What is required
In the entries below, find the line with "iniciar a sessão (61, 1378)" and the line with "Discos (29, 1611)"; give again those lines and every line between them, exactly.

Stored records
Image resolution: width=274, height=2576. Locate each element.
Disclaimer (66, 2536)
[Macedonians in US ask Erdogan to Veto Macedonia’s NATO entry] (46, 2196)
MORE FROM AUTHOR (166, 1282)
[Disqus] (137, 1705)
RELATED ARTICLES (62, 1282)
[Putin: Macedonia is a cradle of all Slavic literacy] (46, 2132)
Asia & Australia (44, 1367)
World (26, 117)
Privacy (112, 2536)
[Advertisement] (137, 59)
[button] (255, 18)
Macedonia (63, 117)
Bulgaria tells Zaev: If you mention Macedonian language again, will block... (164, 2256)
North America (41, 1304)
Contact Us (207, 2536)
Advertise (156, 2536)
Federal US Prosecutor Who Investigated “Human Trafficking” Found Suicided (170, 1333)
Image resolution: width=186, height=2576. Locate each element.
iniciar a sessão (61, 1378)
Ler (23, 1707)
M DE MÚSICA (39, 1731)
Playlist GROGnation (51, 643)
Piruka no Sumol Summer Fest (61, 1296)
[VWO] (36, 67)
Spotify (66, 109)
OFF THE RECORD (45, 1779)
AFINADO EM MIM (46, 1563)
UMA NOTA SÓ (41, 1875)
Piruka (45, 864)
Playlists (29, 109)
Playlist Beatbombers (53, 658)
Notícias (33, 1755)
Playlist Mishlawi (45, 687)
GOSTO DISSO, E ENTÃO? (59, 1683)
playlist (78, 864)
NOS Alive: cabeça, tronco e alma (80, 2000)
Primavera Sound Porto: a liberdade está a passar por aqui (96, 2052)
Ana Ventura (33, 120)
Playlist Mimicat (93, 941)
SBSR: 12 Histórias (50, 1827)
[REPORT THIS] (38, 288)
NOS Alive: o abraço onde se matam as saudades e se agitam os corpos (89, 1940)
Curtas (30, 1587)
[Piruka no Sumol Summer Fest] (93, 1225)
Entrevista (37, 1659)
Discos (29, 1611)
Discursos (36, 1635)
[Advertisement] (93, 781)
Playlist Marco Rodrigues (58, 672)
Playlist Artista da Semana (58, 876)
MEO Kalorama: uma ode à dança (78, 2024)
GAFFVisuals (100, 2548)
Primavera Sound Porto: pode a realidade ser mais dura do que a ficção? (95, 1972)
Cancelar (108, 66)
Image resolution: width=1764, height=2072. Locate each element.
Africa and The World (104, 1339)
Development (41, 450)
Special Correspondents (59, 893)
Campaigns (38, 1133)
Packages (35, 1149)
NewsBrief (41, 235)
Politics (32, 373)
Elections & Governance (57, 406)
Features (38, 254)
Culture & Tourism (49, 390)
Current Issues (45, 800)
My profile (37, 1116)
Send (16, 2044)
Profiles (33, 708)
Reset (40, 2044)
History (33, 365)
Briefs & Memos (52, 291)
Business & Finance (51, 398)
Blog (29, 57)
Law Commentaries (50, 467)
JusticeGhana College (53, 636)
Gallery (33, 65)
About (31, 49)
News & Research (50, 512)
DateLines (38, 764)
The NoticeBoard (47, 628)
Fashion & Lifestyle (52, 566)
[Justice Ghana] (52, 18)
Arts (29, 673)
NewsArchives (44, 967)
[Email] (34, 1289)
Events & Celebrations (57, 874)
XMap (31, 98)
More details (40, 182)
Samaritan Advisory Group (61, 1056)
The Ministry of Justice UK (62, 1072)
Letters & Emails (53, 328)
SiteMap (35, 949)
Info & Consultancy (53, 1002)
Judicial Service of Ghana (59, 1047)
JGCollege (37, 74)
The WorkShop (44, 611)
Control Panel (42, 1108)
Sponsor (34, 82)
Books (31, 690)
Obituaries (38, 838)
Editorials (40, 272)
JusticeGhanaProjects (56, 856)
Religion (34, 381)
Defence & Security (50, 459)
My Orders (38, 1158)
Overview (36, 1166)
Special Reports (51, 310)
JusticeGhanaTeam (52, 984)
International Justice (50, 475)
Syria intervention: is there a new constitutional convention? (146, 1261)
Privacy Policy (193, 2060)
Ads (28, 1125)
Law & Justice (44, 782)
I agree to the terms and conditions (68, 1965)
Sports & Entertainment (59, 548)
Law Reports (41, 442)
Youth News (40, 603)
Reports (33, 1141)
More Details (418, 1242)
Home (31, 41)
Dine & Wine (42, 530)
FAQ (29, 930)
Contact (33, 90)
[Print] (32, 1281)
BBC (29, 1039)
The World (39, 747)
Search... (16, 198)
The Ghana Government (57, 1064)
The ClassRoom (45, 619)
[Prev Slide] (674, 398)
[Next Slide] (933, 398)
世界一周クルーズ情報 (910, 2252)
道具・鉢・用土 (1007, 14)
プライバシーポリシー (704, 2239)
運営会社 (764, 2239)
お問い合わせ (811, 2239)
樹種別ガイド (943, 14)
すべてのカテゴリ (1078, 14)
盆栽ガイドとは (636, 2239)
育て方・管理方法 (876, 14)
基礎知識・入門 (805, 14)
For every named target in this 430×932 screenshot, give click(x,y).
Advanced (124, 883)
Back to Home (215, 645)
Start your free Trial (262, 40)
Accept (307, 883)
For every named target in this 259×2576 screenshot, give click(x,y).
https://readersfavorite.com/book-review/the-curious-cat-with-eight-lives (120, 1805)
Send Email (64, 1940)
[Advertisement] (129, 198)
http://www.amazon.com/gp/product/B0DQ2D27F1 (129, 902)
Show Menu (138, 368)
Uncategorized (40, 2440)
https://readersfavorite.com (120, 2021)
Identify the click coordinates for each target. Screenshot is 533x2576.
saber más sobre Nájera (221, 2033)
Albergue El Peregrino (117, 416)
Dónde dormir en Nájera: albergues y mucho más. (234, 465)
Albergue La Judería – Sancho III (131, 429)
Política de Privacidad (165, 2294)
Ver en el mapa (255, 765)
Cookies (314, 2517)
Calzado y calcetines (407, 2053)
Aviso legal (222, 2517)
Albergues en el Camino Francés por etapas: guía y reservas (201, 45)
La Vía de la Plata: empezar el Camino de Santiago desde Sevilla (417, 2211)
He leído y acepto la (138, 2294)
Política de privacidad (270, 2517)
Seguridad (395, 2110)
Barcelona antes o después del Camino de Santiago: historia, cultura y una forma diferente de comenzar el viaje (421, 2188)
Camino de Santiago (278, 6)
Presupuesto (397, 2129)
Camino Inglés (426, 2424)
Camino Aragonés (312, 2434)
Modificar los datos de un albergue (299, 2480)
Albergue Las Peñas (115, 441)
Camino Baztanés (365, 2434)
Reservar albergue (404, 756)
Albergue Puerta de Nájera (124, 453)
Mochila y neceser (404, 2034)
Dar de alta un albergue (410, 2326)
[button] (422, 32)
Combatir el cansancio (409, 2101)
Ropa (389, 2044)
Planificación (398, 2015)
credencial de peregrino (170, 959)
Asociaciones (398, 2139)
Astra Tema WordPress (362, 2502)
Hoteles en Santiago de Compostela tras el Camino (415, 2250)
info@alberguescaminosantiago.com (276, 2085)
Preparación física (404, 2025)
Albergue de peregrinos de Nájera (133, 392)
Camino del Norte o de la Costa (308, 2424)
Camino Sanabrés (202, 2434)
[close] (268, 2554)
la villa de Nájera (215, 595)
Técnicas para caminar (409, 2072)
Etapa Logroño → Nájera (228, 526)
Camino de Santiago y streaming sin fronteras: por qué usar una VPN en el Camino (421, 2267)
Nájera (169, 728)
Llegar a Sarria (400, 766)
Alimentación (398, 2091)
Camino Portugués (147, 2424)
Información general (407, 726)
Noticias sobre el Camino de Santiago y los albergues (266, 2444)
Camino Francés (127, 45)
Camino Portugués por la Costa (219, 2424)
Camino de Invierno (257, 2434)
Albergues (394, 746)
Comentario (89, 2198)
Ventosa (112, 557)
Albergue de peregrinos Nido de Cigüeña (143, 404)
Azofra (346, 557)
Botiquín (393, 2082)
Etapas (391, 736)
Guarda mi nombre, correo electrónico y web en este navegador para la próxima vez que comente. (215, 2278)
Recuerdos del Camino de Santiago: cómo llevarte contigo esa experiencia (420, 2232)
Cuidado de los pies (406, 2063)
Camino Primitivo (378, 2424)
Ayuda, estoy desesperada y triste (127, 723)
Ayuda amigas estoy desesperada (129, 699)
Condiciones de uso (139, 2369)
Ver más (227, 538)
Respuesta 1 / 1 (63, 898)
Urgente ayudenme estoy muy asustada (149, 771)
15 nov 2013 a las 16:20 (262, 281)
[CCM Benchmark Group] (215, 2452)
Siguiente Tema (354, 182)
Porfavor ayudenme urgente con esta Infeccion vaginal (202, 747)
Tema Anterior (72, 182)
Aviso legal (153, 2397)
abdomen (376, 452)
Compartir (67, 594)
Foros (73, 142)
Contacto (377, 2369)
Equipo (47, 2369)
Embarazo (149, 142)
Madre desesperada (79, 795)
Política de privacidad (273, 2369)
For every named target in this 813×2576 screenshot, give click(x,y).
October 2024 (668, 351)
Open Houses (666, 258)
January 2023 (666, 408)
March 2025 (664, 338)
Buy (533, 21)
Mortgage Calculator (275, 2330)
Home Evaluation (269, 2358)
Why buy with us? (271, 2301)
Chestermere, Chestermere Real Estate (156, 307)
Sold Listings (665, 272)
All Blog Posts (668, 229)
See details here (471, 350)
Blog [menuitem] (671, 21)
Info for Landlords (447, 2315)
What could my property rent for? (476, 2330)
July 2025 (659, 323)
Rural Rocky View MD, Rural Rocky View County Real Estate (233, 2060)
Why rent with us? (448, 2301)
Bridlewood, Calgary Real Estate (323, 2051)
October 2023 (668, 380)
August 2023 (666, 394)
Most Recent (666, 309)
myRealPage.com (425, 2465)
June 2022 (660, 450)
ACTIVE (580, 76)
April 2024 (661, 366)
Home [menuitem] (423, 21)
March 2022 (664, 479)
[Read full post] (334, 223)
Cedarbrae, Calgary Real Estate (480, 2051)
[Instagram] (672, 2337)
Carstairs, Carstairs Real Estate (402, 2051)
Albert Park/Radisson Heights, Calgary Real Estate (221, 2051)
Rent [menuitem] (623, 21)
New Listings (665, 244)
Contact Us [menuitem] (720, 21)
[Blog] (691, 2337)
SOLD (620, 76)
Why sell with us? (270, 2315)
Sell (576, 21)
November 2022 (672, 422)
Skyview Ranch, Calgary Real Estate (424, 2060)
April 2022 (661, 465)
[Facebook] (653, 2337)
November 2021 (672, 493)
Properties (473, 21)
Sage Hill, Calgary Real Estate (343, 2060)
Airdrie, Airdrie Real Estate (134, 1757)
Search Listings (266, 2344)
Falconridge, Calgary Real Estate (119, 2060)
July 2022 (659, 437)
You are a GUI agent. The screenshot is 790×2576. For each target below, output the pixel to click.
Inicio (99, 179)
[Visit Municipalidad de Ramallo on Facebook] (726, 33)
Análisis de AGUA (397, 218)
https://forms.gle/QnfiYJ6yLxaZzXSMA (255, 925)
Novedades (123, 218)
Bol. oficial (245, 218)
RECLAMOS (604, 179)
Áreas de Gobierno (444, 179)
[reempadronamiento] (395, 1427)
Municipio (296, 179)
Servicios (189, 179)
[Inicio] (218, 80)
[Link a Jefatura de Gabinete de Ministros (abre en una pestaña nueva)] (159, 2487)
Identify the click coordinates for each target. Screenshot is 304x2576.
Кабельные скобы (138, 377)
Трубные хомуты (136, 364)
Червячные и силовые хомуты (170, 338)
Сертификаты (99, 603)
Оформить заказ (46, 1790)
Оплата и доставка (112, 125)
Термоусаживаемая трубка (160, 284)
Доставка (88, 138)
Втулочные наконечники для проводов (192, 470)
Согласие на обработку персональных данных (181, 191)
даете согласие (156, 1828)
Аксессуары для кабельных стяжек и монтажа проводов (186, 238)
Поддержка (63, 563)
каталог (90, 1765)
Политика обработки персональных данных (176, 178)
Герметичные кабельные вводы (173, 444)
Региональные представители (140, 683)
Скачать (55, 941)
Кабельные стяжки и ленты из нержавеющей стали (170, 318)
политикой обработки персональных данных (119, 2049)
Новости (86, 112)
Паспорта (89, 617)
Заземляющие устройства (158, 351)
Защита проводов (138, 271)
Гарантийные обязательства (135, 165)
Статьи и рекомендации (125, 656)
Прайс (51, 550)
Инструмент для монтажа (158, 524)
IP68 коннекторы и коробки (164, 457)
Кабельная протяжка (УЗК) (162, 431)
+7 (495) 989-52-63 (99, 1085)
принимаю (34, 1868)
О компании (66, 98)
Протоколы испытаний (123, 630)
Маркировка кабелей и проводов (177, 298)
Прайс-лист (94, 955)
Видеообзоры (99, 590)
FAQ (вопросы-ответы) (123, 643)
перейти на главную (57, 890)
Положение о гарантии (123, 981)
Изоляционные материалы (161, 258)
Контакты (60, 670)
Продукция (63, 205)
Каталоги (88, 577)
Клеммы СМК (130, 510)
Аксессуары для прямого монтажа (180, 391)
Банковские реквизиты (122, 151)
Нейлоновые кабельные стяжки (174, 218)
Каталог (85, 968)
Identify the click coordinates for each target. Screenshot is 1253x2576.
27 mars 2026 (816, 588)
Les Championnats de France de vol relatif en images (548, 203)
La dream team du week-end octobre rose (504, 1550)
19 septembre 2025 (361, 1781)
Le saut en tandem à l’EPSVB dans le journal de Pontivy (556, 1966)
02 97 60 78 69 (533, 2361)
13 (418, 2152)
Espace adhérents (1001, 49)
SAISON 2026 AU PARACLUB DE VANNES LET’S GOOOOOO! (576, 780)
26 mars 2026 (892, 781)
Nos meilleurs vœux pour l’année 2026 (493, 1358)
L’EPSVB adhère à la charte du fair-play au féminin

Written reply
iniciar a sessão (61, 1378)
Ler (23, 1707)
M DE MÚSICA (39, 1731)
Playlist GROGnation (51, 643)
Piruka no Sumol Summer Fest (61, 1296)
[VWO] (36, 67)
Spotify (66, 109)
OFF THE RECORD (45, 1779)
AFINADO EM MIM (46, 1563)
UMA NOTA SÓ (41, 1875)
Piruka (45, 864)
Playlists (29, 109)
Playlist Beatbombers (53, 658)
Notícias (33, 1755)
Playlist Mishlawi (45, 687)
GOSTO DISSO, E ENTÃO? (59, 1683)
playlist (78, 864)
NOS Alive: cabeça, tronco e alma (80, 2000)
Primavera Sound Porto: a liberdade está a passar por aqui (96, 2052)
Ana Ventura (33, 120)
Playlist Mimicat (93, 941)
SBSR: 12 Histórias (50, 1827)
[REPORT THIS] (38, 288)
NOS Alive: o abraço onde se matam as saudades e se agitam os corpos (89, 1940)
Curtas (30, 1587)
[Piruka no Sumol Summer Fest] (93, 1225)
Entrevista (37, 1659)
Discos (29, 1611)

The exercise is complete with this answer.